Segment Start: Data for this exercise
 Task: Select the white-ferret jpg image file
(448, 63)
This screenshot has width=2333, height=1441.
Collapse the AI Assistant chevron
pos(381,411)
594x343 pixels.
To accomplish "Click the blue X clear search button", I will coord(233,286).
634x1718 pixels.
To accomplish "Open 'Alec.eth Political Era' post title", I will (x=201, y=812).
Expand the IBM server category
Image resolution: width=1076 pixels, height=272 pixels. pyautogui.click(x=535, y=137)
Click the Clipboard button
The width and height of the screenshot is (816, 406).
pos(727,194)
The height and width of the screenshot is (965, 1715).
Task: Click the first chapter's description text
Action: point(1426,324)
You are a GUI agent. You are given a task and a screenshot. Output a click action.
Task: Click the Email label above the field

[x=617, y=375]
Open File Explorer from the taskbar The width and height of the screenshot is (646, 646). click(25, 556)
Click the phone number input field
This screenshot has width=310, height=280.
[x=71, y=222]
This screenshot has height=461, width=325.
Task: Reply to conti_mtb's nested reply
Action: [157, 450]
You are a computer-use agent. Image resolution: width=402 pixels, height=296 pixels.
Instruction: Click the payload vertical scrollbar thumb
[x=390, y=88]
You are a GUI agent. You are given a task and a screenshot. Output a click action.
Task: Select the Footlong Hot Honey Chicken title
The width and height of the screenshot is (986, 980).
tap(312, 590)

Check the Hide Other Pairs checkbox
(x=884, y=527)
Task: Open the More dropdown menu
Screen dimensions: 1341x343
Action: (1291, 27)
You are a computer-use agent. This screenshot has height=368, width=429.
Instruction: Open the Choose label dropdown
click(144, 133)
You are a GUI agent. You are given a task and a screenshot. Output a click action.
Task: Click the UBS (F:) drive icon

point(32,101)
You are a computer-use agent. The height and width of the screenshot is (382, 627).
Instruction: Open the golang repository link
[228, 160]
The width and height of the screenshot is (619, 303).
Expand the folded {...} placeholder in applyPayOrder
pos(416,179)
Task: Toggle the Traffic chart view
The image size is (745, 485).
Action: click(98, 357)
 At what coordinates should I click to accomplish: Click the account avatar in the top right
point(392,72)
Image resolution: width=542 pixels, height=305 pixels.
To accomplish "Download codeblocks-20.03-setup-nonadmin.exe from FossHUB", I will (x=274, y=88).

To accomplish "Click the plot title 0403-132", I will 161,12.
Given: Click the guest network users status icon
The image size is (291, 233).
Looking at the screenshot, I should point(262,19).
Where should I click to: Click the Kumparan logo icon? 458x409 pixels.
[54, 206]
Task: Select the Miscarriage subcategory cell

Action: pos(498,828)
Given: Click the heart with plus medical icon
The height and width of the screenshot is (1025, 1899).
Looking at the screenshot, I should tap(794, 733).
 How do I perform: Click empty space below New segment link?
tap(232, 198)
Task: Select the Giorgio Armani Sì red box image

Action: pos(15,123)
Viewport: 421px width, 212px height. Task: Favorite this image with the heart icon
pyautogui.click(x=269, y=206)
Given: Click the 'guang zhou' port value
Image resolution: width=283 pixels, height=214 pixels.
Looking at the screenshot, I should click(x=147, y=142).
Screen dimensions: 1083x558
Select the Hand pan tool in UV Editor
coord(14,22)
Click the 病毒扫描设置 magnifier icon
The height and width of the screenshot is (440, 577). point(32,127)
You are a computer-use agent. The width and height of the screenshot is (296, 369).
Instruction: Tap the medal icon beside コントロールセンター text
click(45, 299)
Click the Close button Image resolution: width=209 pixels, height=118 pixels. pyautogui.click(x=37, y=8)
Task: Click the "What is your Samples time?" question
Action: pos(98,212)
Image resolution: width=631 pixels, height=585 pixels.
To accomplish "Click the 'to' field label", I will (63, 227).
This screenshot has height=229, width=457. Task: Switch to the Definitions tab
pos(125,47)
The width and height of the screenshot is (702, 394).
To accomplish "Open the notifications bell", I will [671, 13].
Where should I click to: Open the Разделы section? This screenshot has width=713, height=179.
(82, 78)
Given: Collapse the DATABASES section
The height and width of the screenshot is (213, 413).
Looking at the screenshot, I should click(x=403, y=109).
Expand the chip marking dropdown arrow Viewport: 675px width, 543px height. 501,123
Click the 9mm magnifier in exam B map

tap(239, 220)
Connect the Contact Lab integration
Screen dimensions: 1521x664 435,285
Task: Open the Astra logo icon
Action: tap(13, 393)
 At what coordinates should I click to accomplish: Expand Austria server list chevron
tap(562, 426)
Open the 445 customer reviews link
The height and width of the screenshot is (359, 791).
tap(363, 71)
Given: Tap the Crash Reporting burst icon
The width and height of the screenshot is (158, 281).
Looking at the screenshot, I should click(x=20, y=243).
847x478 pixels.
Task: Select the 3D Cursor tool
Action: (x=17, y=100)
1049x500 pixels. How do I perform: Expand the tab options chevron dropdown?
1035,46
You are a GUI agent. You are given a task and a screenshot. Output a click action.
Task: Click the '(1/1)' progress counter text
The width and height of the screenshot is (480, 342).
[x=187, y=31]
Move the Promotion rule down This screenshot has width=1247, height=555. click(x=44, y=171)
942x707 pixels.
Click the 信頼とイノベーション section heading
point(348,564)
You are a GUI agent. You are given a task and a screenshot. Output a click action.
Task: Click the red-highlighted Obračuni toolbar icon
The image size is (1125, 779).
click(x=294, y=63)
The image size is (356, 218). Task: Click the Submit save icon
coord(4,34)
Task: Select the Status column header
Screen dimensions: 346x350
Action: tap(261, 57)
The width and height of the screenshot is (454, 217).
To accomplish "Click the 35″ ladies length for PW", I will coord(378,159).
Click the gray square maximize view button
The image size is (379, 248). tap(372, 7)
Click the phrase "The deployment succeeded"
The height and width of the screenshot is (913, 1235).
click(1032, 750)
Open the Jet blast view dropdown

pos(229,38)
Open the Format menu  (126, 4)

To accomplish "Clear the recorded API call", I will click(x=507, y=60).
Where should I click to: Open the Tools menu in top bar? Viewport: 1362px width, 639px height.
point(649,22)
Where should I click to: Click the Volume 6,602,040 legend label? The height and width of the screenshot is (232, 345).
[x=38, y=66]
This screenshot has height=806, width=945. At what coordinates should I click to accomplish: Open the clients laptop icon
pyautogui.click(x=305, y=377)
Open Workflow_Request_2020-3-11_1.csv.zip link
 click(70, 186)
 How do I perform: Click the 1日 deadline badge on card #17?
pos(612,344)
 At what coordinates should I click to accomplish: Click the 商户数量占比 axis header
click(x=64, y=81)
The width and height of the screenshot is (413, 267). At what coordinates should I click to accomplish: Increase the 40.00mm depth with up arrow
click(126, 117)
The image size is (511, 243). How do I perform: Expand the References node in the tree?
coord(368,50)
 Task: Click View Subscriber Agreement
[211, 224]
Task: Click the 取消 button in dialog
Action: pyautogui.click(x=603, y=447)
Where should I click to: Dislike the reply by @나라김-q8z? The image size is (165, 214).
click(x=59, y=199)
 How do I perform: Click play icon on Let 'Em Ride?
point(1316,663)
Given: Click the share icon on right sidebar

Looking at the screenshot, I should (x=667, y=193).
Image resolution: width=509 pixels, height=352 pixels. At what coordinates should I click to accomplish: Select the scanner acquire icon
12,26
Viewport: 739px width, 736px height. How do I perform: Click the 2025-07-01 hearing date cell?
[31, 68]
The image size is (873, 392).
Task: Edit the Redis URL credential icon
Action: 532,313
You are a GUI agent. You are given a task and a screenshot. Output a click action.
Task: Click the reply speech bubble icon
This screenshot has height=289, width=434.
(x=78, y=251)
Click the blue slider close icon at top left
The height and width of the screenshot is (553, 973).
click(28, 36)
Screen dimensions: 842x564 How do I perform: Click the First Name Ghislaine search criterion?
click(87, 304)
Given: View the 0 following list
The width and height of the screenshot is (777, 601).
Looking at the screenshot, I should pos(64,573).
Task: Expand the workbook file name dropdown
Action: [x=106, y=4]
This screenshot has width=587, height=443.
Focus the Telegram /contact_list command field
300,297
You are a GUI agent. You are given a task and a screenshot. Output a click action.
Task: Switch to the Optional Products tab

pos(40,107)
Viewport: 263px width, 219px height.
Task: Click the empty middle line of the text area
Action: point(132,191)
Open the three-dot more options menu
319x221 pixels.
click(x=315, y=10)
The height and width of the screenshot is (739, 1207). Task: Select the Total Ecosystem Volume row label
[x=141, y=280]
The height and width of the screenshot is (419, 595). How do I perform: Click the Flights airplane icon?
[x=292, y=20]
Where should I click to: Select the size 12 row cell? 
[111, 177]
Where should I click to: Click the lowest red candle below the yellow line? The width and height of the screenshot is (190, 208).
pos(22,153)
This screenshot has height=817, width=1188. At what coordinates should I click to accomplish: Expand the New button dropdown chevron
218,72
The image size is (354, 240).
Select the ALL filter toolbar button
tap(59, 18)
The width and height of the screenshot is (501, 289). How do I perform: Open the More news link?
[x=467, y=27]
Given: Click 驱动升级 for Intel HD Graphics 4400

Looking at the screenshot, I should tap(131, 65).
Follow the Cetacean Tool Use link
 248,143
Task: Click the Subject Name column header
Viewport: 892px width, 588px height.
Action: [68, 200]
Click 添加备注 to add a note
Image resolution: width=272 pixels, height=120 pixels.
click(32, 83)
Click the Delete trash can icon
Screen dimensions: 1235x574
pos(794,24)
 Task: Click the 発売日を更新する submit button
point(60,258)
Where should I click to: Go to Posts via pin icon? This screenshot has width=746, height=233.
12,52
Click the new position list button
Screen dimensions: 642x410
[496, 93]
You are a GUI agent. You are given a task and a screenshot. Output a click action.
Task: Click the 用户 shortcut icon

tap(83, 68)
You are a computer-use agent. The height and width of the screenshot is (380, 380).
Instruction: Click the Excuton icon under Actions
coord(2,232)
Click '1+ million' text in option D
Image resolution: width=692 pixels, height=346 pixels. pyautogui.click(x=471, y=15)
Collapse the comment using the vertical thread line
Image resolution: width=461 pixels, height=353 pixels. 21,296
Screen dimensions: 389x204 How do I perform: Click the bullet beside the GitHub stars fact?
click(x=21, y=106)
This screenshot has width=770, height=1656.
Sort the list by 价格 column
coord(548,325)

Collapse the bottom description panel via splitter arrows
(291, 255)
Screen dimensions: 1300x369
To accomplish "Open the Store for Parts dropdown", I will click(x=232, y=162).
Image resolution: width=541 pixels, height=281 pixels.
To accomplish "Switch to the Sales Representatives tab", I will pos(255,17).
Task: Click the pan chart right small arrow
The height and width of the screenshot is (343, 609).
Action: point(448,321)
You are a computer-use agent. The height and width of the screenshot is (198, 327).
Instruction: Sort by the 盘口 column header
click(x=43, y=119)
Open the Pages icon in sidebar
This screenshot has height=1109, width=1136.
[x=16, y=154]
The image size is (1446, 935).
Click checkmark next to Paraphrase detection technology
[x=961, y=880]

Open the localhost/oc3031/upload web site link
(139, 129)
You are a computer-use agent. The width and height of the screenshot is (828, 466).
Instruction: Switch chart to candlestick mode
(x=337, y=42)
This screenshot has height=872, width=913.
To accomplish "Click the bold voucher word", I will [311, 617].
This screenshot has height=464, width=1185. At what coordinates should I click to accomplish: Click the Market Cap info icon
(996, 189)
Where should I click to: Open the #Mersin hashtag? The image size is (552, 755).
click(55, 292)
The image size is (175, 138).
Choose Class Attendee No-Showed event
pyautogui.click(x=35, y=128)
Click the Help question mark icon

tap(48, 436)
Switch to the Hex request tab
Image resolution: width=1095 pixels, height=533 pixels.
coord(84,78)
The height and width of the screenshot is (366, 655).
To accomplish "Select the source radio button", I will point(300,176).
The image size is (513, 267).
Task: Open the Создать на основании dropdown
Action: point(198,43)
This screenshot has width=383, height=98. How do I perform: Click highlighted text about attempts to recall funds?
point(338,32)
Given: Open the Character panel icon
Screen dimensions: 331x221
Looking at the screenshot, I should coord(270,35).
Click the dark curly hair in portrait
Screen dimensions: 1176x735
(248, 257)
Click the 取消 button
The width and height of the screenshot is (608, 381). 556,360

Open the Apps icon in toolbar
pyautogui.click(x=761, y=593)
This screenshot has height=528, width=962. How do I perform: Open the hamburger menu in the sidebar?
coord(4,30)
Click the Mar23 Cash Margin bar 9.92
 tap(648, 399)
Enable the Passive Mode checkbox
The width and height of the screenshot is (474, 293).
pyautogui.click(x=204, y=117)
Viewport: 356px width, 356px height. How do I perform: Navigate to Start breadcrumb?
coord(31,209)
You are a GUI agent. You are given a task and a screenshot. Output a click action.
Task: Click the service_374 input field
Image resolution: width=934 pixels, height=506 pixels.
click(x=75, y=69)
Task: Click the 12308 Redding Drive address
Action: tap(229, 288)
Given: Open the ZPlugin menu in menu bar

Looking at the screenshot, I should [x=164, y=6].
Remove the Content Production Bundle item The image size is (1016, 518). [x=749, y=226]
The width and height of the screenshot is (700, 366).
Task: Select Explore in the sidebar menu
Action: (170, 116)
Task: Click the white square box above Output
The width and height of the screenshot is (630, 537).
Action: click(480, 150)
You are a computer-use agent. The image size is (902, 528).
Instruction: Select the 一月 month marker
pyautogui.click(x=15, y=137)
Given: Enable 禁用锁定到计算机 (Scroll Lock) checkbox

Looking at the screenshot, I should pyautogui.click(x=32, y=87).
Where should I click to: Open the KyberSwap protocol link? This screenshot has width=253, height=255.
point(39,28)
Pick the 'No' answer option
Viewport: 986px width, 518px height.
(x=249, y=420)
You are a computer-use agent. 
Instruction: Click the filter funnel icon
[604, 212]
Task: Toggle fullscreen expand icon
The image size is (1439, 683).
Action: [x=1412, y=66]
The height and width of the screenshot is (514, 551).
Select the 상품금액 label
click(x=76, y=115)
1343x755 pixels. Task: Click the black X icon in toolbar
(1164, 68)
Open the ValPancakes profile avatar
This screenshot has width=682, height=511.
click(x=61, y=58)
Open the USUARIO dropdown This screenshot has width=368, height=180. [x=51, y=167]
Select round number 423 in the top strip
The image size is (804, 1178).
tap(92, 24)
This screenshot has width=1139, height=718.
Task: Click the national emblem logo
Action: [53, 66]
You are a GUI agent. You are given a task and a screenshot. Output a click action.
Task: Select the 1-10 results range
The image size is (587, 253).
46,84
Segment End: Data for this exercise
Your answer should be one number, the count of lines in the records that contain the word "computer".

9